What the task requires: Exactly as they stand, copy the lines from the one containing "1277x612 pixels. Task: Switch" to the final line of the data; leave out the pictures.
(Supplied material begins)
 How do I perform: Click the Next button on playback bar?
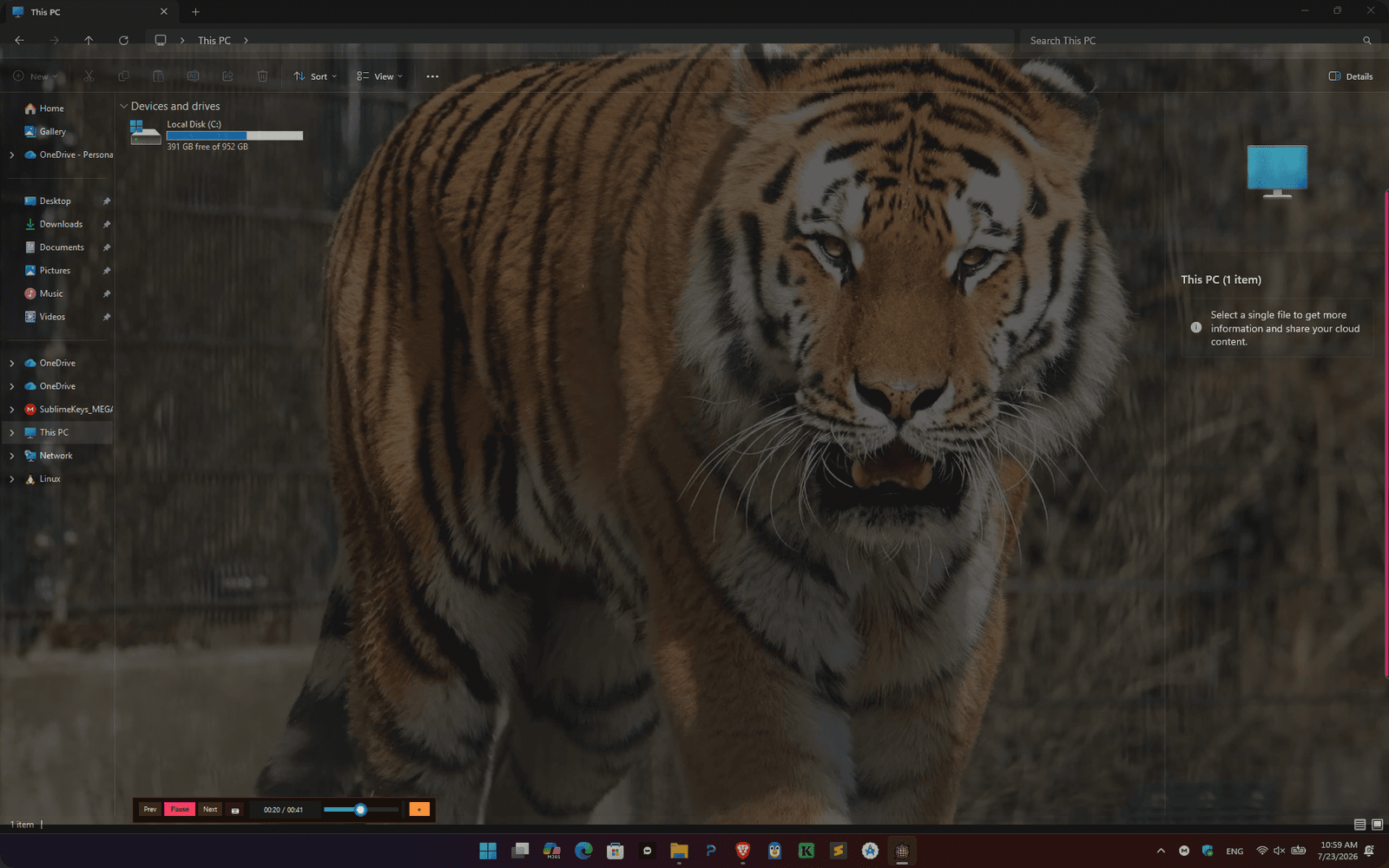point(210,809)
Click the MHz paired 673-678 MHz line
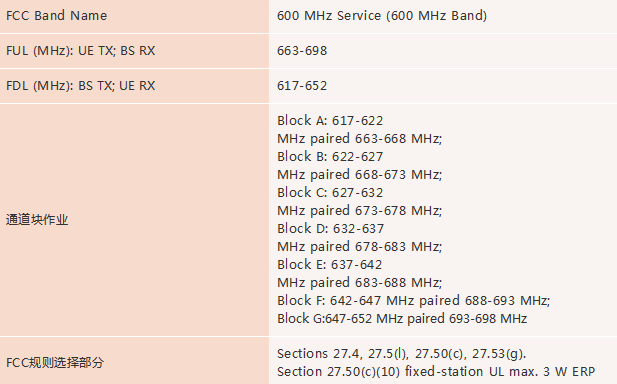The width and height of the screenshot is (617, 384). coord(359,210)
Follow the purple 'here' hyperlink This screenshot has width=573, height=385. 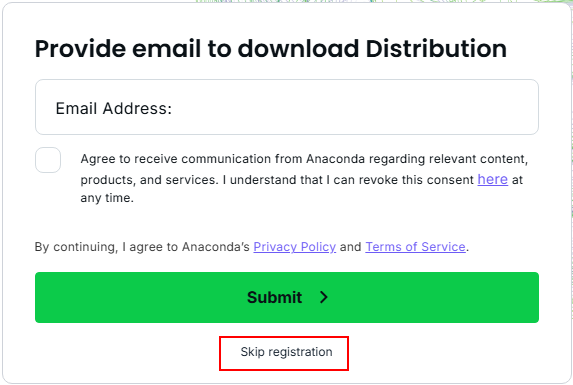(493, 179)
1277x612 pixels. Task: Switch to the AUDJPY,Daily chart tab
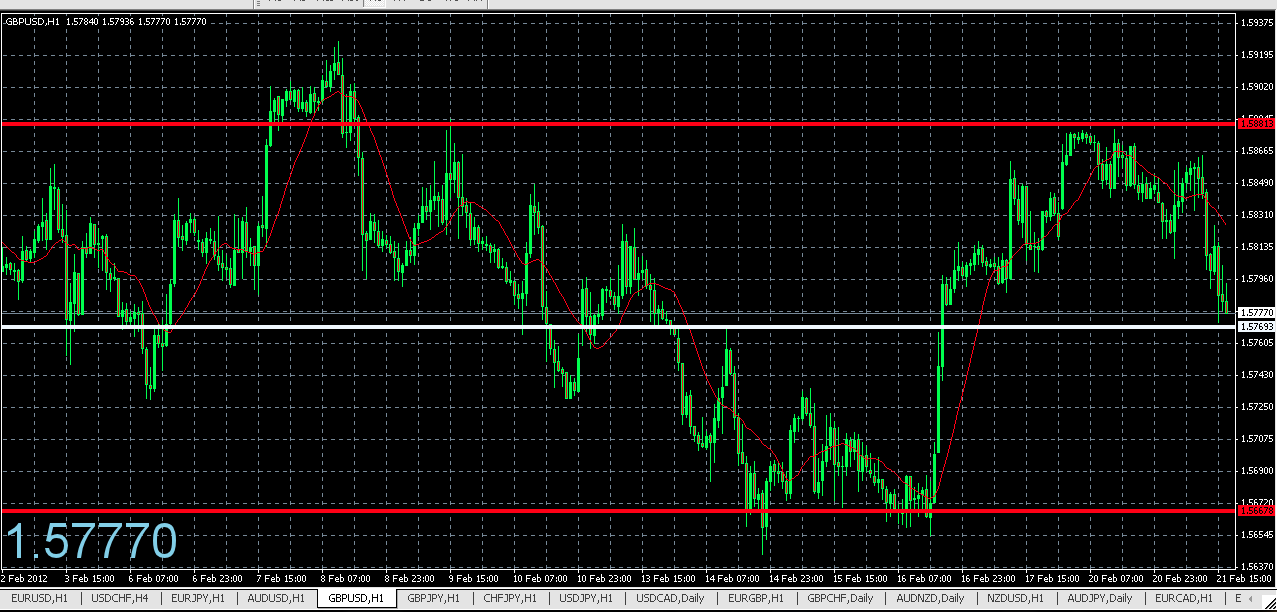click(x=1100, y=598)
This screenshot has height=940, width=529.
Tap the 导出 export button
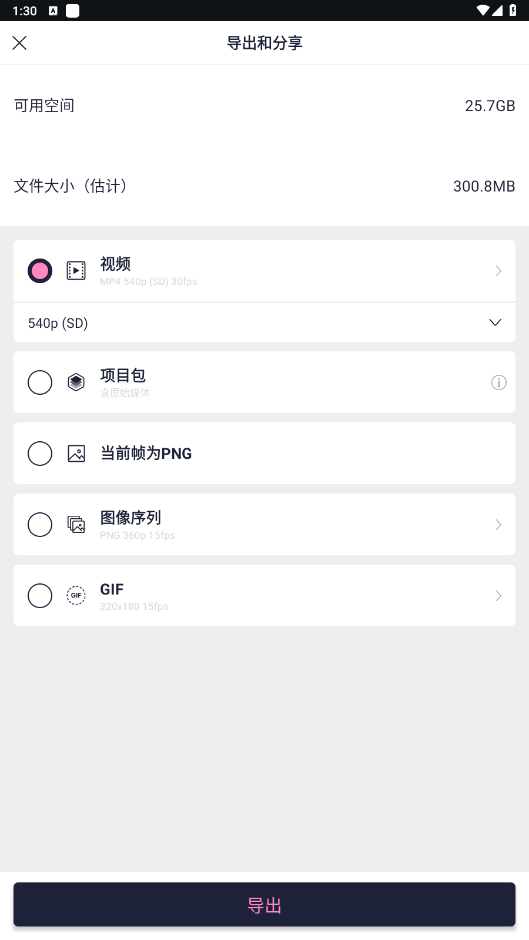[x=264, y=905]
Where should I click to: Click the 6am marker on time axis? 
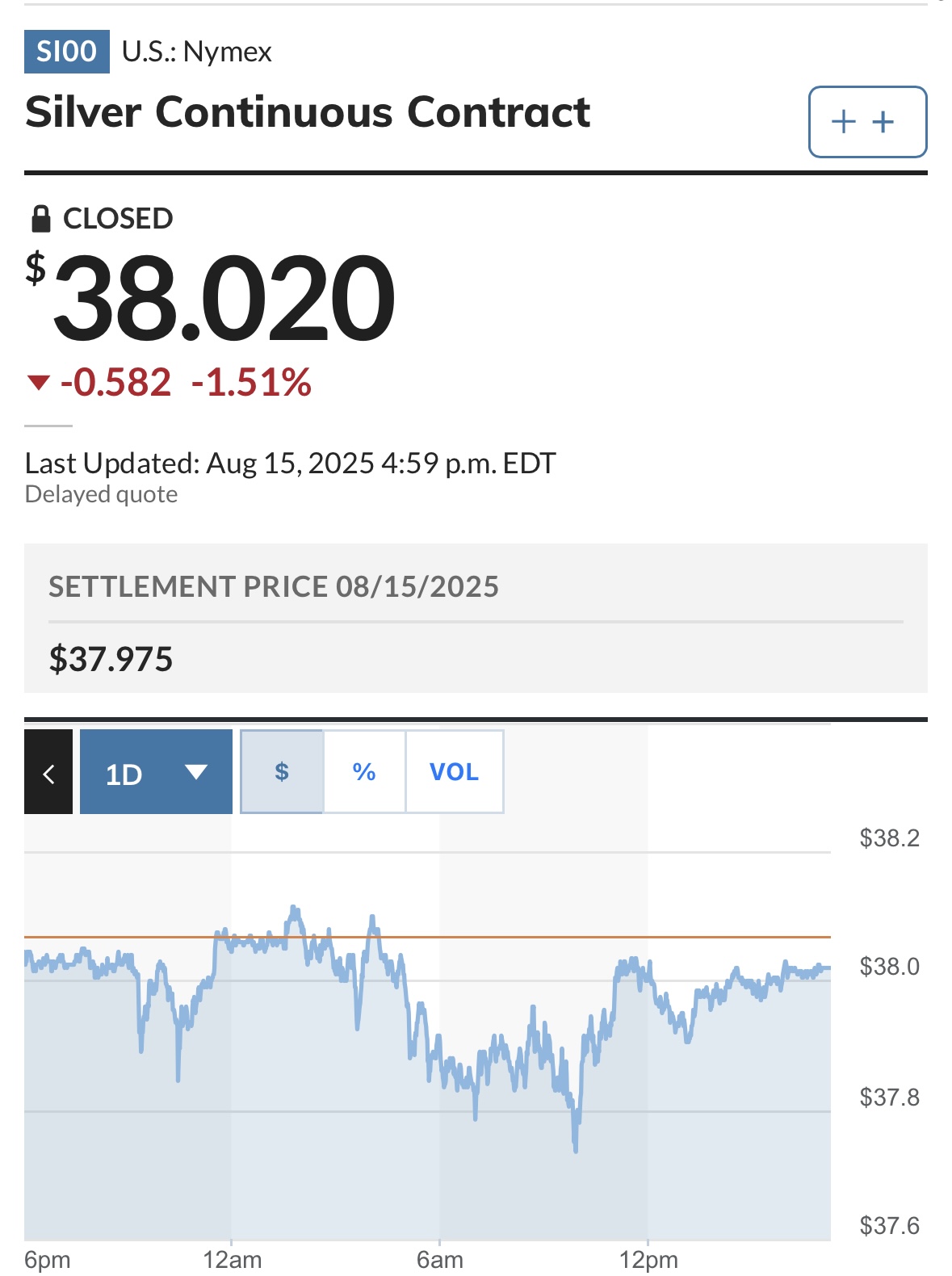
(Supplied material ends)
Solution for this problem:
1277x612 pixels. Task: Switch to the AUDJPY,Daily chart tab
click(x=1100, y=598)
This screenshot has height=940, width=529.
Tap the 导出 export button
[x=264, y=905]
Where should I click to: Click the 6am marker on time axis? 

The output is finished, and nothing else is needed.